Thank you for that, I appreciate the feedback.

Agent Smith said:
We have something called a posterior distribution and highest posterior distribution. I didn't quite understand these. What are they?
Fair warning, this is well beyond basic. A lot of that is covered in the previous articles in that series. But basically the key idea is as follows:

We are going to treat uncertain things like population means, and coin flip frequencies, directly as random variables. Thus they have their own associated probability density functions and so forth.

So, in this case, our uncertainty about the fairness is represented as a probability distribution on the frequency. If we were very certain that it is unfair then the probability distribution on the frequency might have a mean of 0.6 and a standard deviation of 0.02. If we thought it is fair, but we were not very certain about it, then maybe it would have a mean of 0.5 and a standard deviation of 0.2. In any case, the frequency is not just a number, but a probability distribution.

The posterior distribution is just the probability distribution after (posterior to) collecting the data.
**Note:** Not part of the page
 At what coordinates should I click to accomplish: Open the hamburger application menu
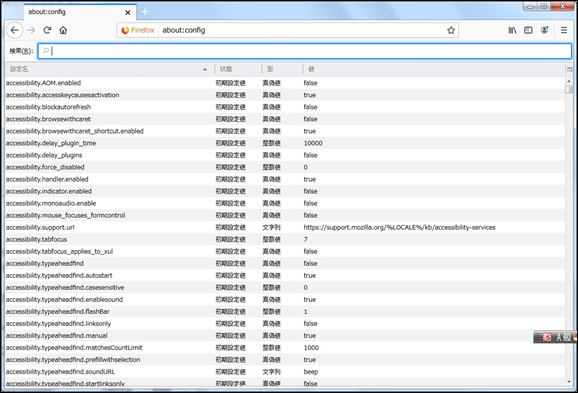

And the highest posterior density interval is the smallest interval you can make that contains 95% (or whatever level you choose) of the posterior.

Agent Smith said:
P(X∈[0.45,055])=0.95 would mean the probability that the random variable X = the frequency of tails, is in the range [0.045,0.55] is 95%. Correct?
Yes.

Agent Smith said:
Is there some kind of threshold probability here, like p-value?
Yes, you can do the same kinds of things. The Bayesian techniques are not as old as the usual ones, so they don’t have quite as many traditions, like p values of 0.05, but you can use that one if you like and it often reduces arguments to use “traditional” values like that.

Agent Smith said:
I guess what I'm asking for is a walkthrough of a Bayes' theorem based hypothesis test (my hypothesis being a coin is fair) which I can do at home
So first, you have to choose your ROPE. What would you consider to be close enough to fair that you would call it practically fair.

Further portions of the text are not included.